Wolff suggested that North Carolina took too tough a line on trying to curtail LGBT protections. “Basically, what North Carolina said is that it is committed to preventing LGBT people from getting protection from discrimination, [and] that [it would] restructure the entire way state, county and local governments work in North Carolina around the issue of workplace discrimination laws and labor laws just so that we can prevent more progressive cities like Charlotte from extending these protections. It is a radical way of restructuring state governments simply in order to deny these protections to LGBT people.”

He noted with dismay that “hostile elected officials [try] to use mistreatment of transgender people in particular and the question of what facilities — bathrooms and locker rooms — transgender people are going to use as a wedge issue.” He said they use it “as a way of inflaming people’s passions often in a misleading and disingenuous debate and using that issue in order to implement regressive change in the law across the board.”

“In terms of a legislative repeal of this law, the key factor would just be what we call ‘generational replacement.'” –Timothy Werner

Would North Carolina’s governor Pat McCrory back down in the face of those protests? That doesn’t seem likely, Wolff noted. He pointed to a video the governor released on his official YouTube channel “in which he doubled down on this law” the state has passed. “He is turning this into a campaign issue — he is running for re-election,” said Wolff.
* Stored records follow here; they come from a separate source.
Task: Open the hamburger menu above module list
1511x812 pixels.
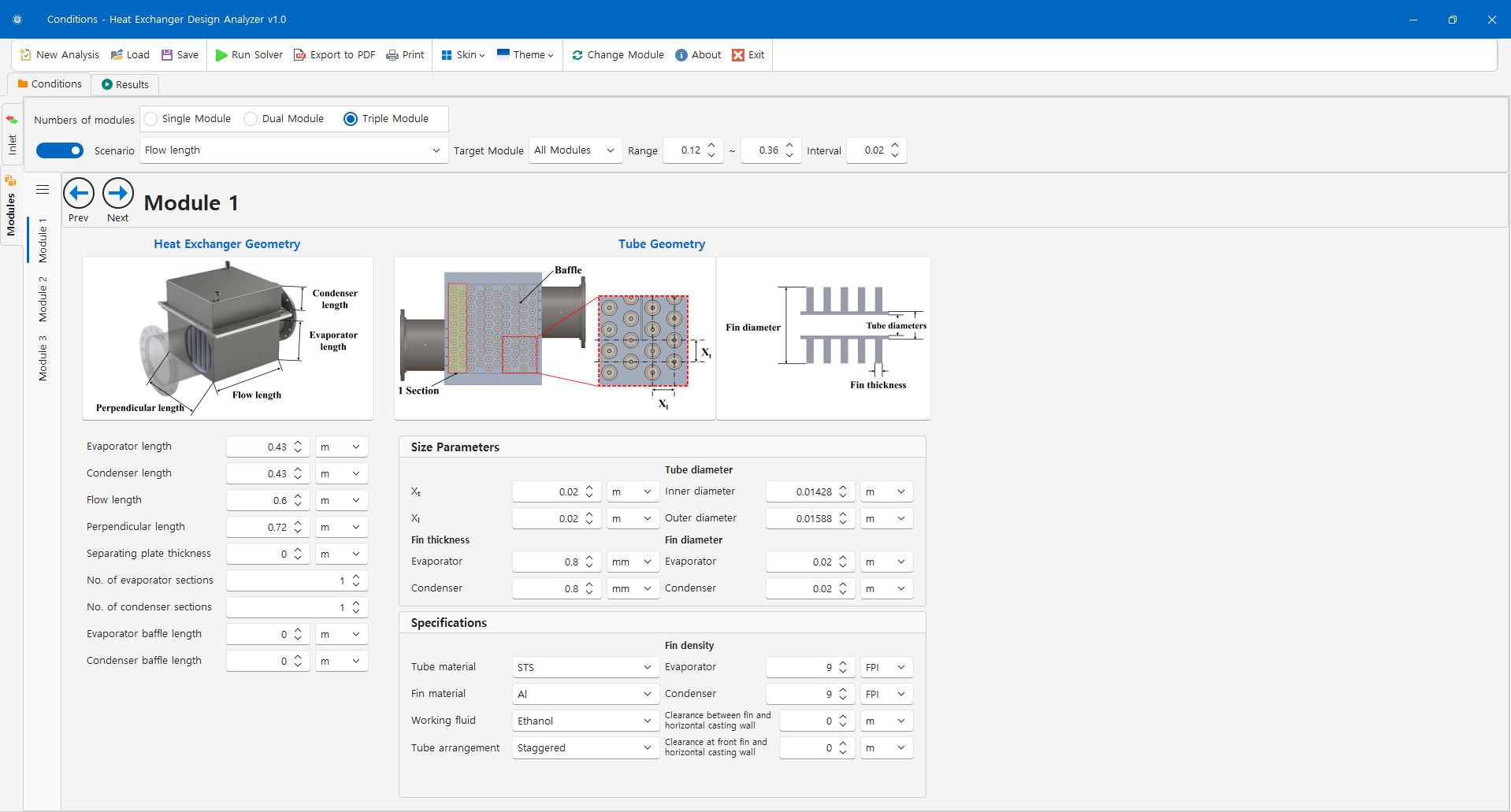Action: pyautogui.click(x=43, y=190)
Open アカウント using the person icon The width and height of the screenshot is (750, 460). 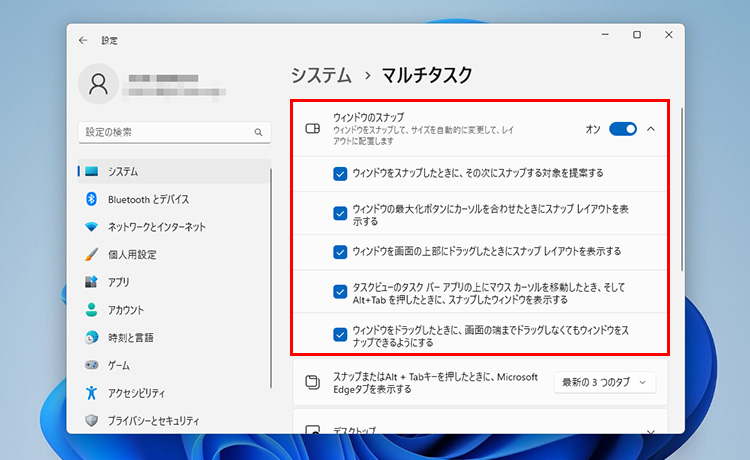92,310
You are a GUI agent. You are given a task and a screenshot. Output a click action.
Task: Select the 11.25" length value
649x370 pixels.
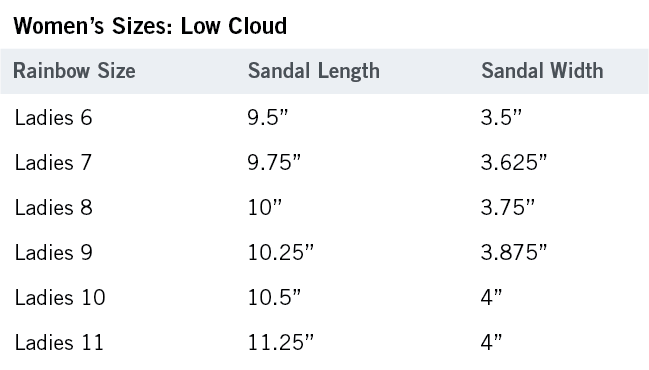coord(281,343)
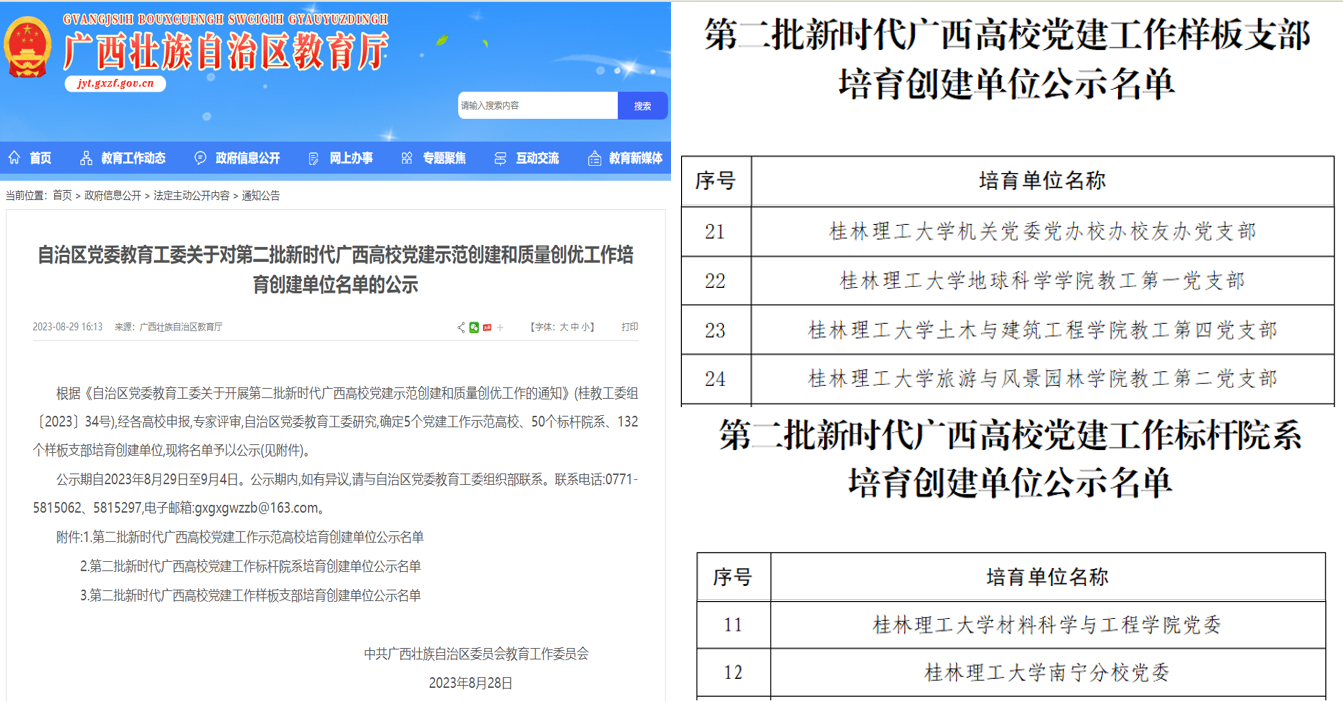
Task: Click the 打印 print link
Action: [629, 327]
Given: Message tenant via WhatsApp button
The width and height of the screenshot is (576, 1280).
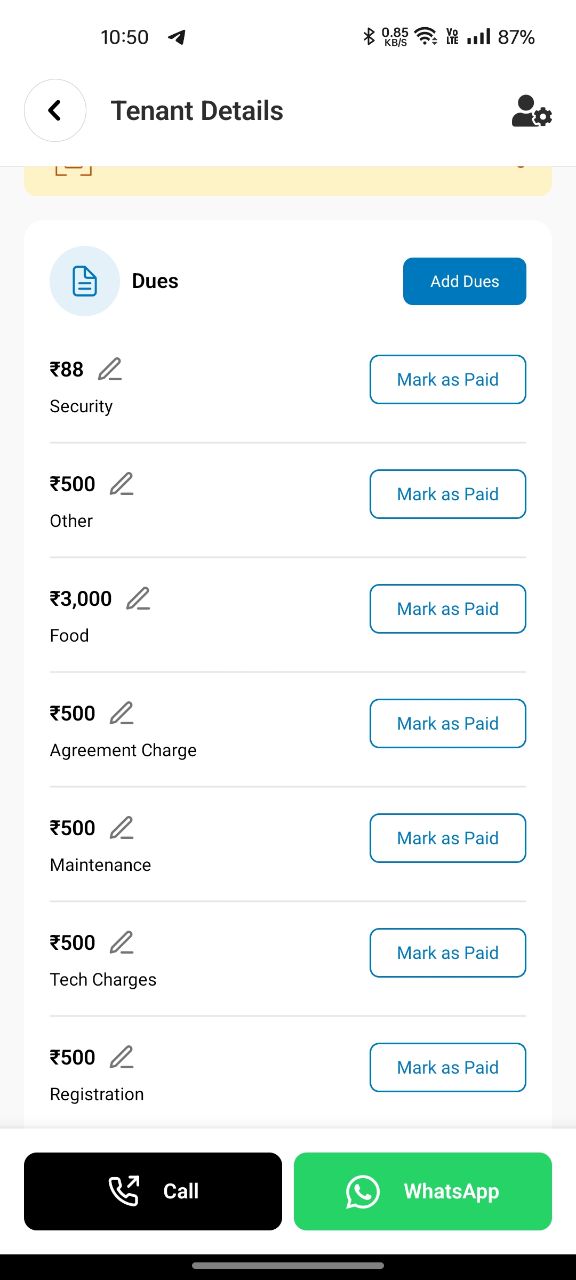Looking at the screenshot, I should point(423,1191).
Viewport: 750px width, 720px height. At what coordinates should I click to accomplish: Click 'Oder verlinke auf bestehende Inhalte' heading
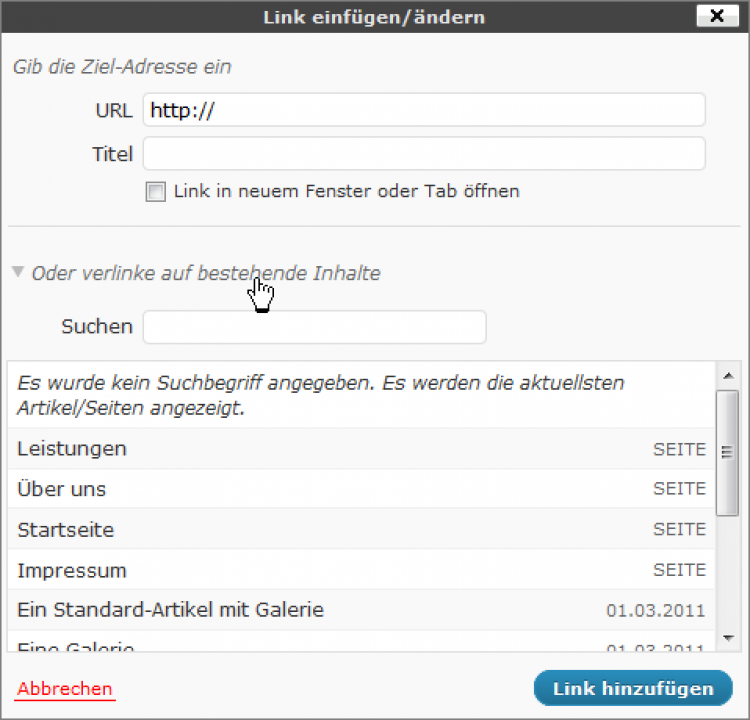(206, 273)
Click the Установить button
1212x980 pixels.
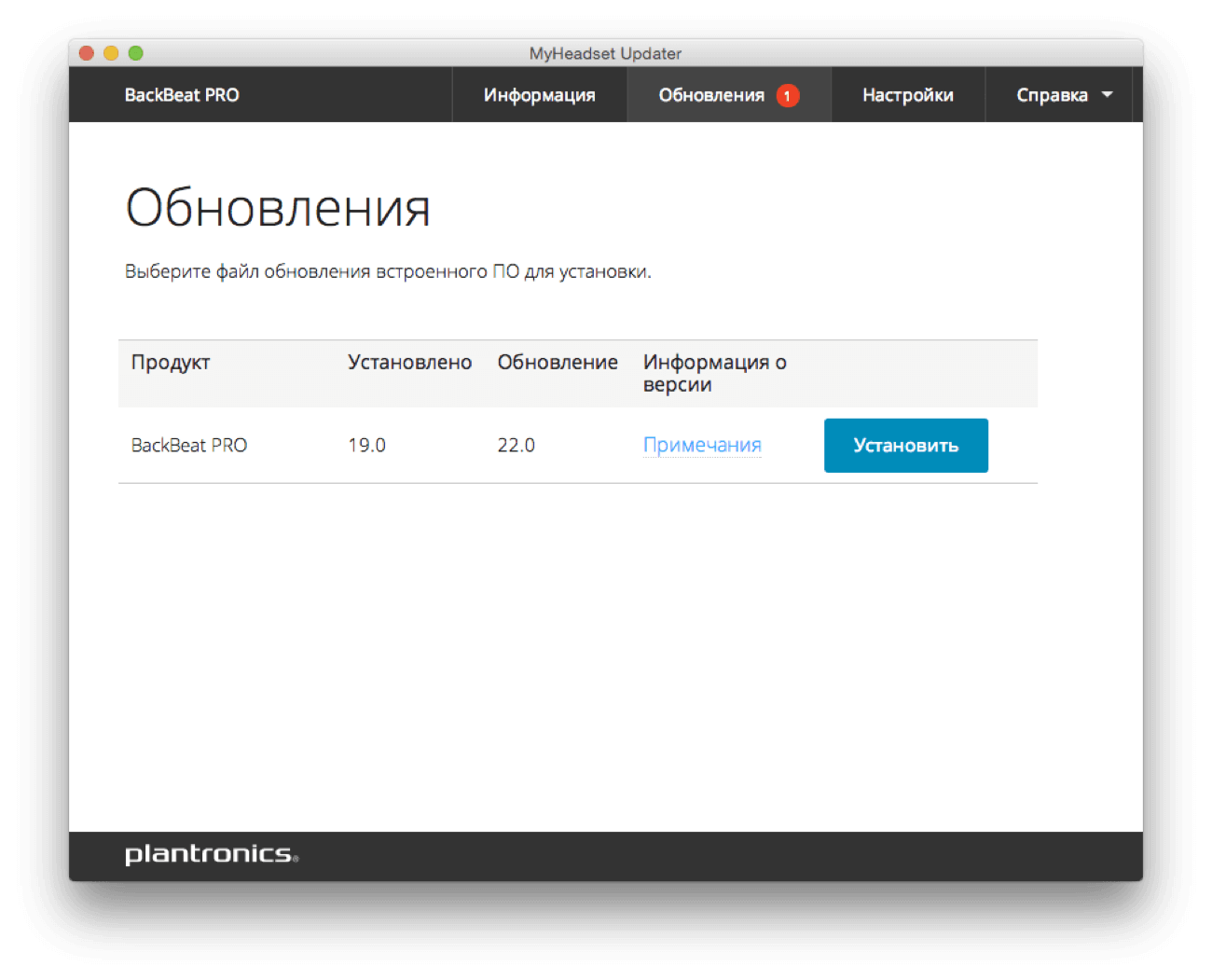pyautogui.click(x=905, y=445)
For the controversial law to be dismantled, it would take either a court decision declaring it to be in violation of federal law or the U.S. Constitution, or repealed through another act of the legislature.

Wolff said while the repeal seems unlikely, some lawsuits have already been filed raising “serious questions about … the legality of this provision under federal law.” Perhaps the millennial generation will show the way forward, Werner suggested. “In terms of a legislative repeal of this law, the key factor would just be what we call ‘generational replacement,'” he said. He explained that as a phenomenon where the electorate changes as baby boomers retire and millennials continue grow as a proportion of the population, especially the voting-age population.

Schweitzer said the controversy is divisive. “We are at a turning point where we’ve begun to decouple the pro-business economic values from what were very conservative social values,” he said. “At the national level, you see leading Republican candidates talking about anti-trade legislation. It used to be the Republican Party was the party of free trade [and] open markets. It is a wedge and will reshape our political landscape.”